Industrial and power generation turbines have control systems that monitor and control their operation. These control systems typically include multiple microprocessors configured as main control processors running application code that implements the control system functions.
Older control systems may become outdated and need to be replaced or updated to allow implementing current control system capabilities, such as processing-intensive model-based controls, PID controls, and more powerful application tools. However, it is often preferable to update the control system so as to cause the least impact on the turbine operation. Furthermore, simple and quick upgrades are more cost-effective by requiring less labor, less downtime, and by providing quicker realization of the benefits generated by the upgraded control systems.
The existing legacy control system application code executing the control logic may be compiled in a data format different from that required to run on the upgraded control system hardware. Application code, for example, may be written in one of many programming languages, such as, for example, C, C++, C#, Java, Pascal, or Fortran, which is then compiled into machine language code executed by one or more microprocessors. Depending upon the generation or the origin of the control system for which the original application code was written, the data formats may vary. For example, fixed point, also referred to as integer, data formats were used in earlier processors because they require lower processing overhead, thus faster mathematical operations, than using a floating point data format. Furthermore, some earlier processors are not capable of performing floating point operations. As microprocessor speeds improve, the capabilities of performing operations on more complex data formats improve. Because performing operations on floating point data allows for calculations over a wider range of numbers while maintaining greater accuracies, it may be desirable to run control systems on processors capable of operating on floating point data. However, to the extent that at least some of the legacy application code functionality is still relevant in the upgraded control systems, manually reprogramming control system processors in the new data format may be inefficient and may introduce quality problems.

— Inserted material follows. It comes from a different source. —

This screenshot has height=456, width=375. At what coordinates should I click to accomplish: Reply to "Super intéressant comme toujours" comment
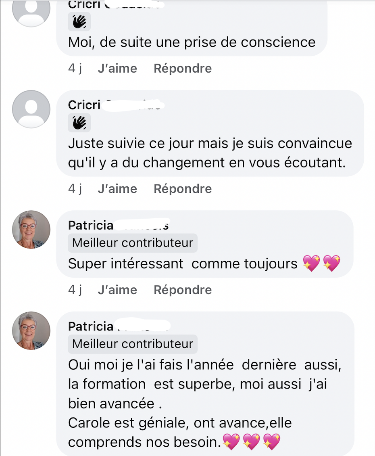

In one example, the Mark V turbine control system manufactured by General Electric (“GE”) has achieved a large installed base during the many years of production. While the GE Mark V turbine control system remains a viable platform for existing owners who are using it today, its ability to accept some control upgrades is limited. As advanced control methods for turbines are developed, an upgrade path is needed for the existing GE Mark V turbine control systems to upgrade to either the GE Mark Ve or the GE Mark VIe control systems. One aspect of the upgrade path includes upgrading at least some of the existing legacy processors to newer, current microprocessors capable of handling more complex operations as required by the upgraded control system functionality. Accordingly, the upgraded processors are capable of operating on larger, more complex data formats, such as 32-bit, floating point data. However, the application code for the existing legacy GE Mark V turbine control system was written to be compiled and executed in 16-bit, fixed point format. Thus, the legacy application code written for fixed point processing requires re-writing so that it may be compiled and executed in floating point format to take full advantage of the upgraded system capabilities. Furthermore, the upgraded control system may include a new programming environment based in the C# programming language, an object-oriented programming language as part of Microsoft Corporation's .NET platform. Therefore, performing operations on the application code in the new environment may require the application code to be written in C#.
Thus, there is a desire for systems and methods that allow efficient control system upgrades, including providing for application code conversions to an upgraded control system programming standard.